Without further ado, I now introduce you to my latest presumptive acquisitions:


The first piece is from a place called Julich-Cleves-Berg. It was a personal union of two reichsfrei duchies of the Holy Roman Empire. It was located in what is now the German state of North Rhine-Westphalia and the Dutch province of Gelderland.


At the time of this coin's minting, the union was wealthy and lead by the Duke William the Rich. Scarcely over a hundred years later, the territory became absorbed by Prussia and became the seed of the future Prussian Rhineland.


Some may recall that one of the wives of Henry VIII of England was Anne of Cleves. Then, as now, the area was wealthy.





The second piece is from Upper Alsace, from two abbeys Murbach and Luders founded in the 8th century that since almost their inception had a common ruling abbot. They had been minting coins since the 12th century, but were officially granted permission in 1544. The obverse is of Saint Leodegar, whose martyrdom in the 7th century and subsequent canonization was mainly due to political concerns.


A lovely specimen, and scarce too. (This was the piece that I really wanted; one of my university degrees is History, and one of my interests was medieval Church history. Those of you with an interest in both IT and medieval Church history might appreciate this: long ago I once supported a Sun server hosting NFS shares via PC-NFS to a bunch of Windows boxes. I named that Sun server 'manichee'. :D )





The final piece is from Sachsen-Weimar-Eisenach, with a modest mintage of only 1,875 (or so I am told by my pusher/dealer).

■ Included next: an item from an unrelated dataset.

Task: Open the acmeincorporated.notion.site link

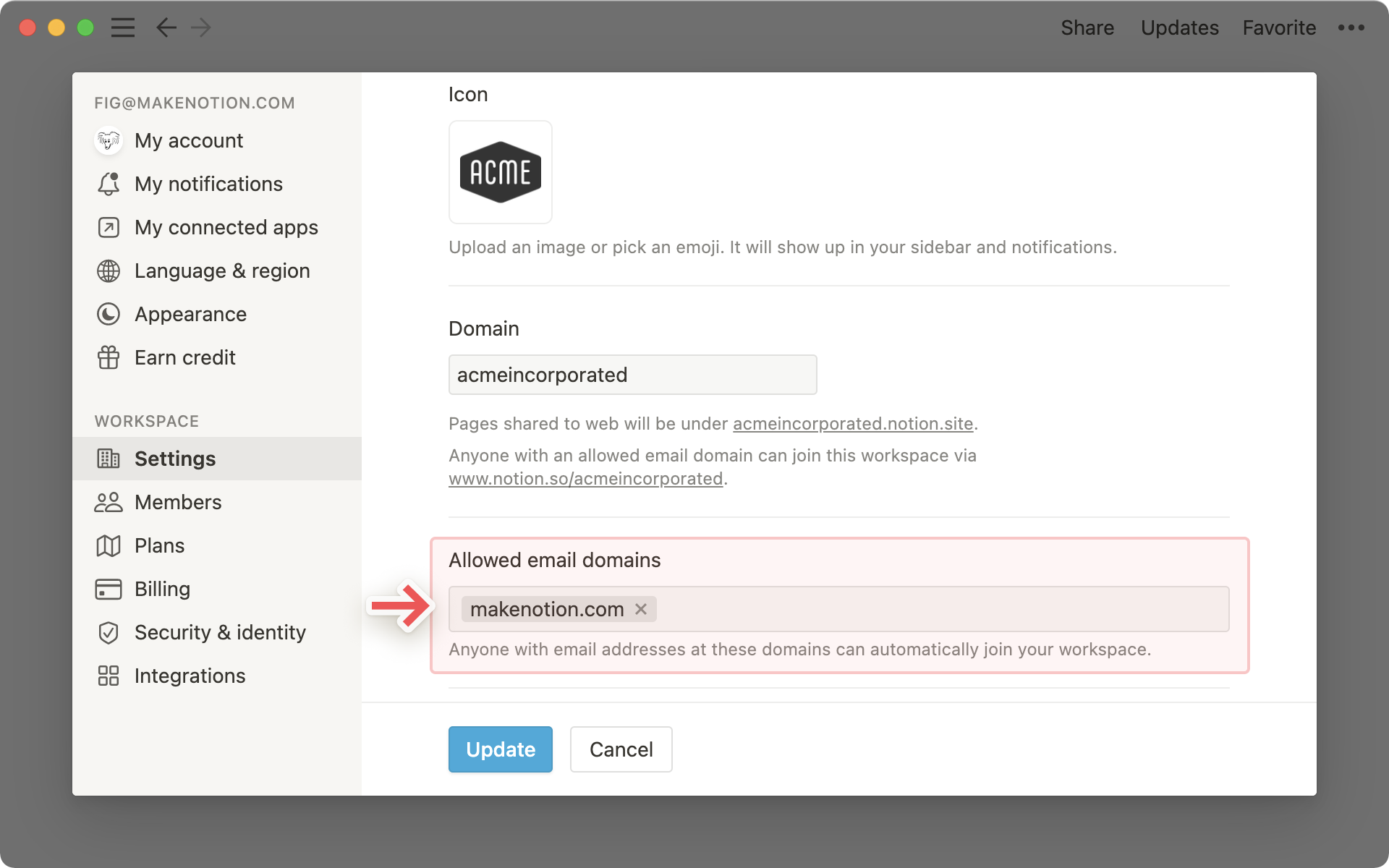Action: 853,424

The territory was named Sachsen-Eisenach until its line became extinct with the passing of its duke. In 1741, its possessions reverted to Sachsen-Weimar and henceforth known by all three places. (The Germans love to hyphenate!) In 1763, the duke was a young Karl August whose regent was his mother Anna Amalia of Brunswick (depicted on the obverse).


(The mintmark, FS, denotes Friedrich Siegmund Schafer who was the mint master in Eisenach from 1755-76.)